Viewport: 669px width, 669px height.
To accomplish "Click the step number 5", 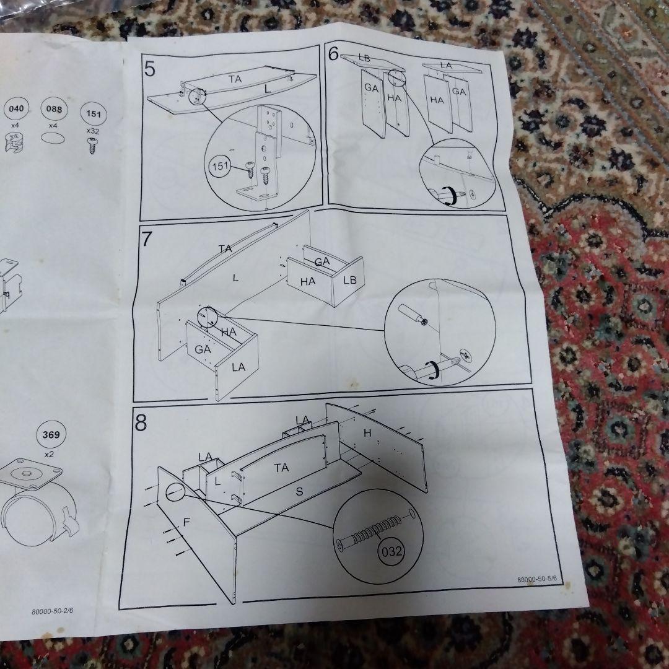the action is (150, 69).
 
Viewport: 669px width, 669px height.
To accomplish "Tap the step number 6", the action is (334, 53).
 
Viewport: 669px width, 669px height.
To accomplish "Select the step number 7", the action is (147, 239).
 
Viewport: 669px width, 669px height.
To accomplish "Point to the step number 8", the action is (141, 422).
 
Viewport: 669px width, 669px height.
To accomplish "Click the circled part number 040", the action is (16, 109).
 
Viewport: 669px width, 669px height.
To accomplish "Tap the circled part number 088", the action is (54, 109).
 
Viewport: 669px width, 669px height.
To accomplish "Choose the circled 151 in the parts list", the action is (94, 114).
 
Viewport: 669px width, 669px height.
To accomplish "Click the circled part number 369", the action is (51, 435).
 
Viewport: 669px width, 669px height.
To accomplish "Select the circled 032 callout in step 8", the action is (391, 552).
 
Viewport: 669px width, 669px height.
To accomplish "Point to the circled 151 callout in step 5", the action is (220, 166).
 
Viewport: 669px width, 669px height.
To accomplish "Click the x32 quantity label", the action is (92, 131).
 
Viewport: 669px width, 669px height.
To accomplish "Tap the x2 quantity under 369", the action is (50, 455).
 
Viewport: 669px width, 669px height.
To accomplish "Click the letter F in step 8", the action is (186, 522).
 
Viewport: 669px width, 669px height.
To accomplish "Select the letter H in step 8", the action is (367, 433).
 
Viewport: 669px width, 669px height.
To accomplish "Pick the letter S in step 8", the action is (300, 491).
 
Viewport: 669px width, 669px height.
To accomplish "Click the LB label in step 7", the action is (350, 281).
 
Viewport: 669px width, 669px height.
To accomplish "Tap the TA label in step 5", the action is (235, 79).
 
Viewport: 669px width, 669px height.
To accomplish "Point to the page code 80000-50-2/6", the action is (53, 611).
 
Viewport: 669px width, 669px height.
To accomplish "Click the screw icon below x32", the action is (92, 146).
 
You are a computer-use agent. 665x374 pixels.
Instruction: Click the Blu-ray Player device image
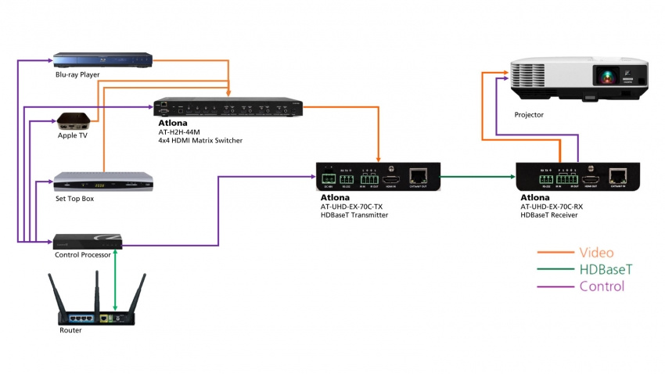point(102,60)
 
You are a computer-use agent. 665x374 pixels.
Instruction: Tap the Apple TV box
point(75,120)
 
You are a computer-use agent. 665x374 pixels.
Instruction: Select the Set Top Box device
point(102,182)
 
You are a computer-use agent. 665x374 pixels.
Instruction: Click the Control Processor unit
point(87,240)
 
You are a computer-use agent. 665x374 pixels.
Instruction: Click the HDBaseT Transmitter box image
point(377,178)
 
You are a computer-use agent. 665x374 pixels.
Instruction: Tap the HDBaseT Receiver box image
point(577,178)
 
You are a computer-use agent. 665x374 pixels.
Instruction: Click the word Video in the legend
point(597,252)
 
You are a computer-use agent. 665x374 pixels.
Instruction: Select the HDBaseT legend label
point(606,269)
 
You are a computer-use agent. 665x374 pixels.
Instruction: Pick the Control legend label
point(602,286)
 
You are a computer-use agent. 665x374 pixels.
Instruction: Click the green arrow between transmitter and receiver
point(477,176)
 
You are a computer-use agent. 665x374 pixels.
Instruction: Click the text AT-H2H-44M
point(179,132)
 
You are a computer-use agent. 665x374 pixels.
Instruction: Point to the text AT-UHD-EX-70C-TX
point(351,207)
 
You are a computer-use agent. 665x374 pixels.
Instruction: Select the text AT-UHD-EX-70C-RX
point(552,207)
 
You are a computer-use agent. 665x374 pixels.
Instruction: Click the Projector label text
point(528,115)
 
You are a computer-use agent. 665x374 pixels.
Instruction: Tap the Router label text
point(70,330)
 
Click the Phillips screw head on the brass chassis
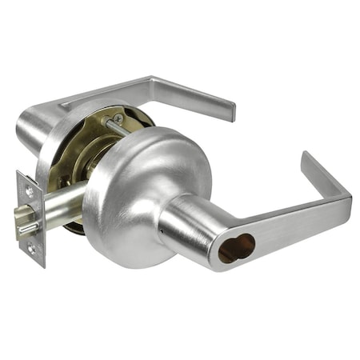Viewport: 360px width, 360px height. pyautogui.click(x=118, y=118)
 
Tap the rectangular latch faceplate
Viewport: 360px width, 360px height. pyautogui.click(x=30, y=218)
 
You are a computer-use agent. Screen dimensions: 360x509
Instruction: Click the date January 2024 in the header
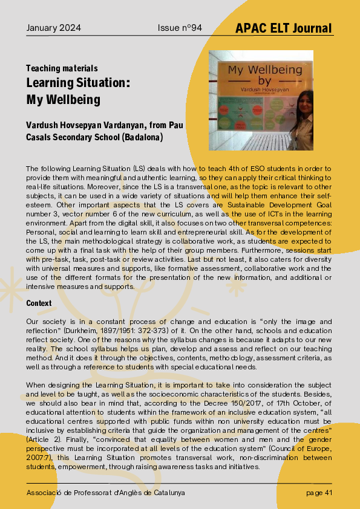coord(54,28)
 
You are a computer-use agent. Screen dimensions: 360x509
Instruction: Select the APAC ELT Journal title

- _What you have to do_: Determine how many lines of the records above contain the string "quantity", treating uppercase and lowercase letters as distinct, and reply with the number alone.

- _Result_: 2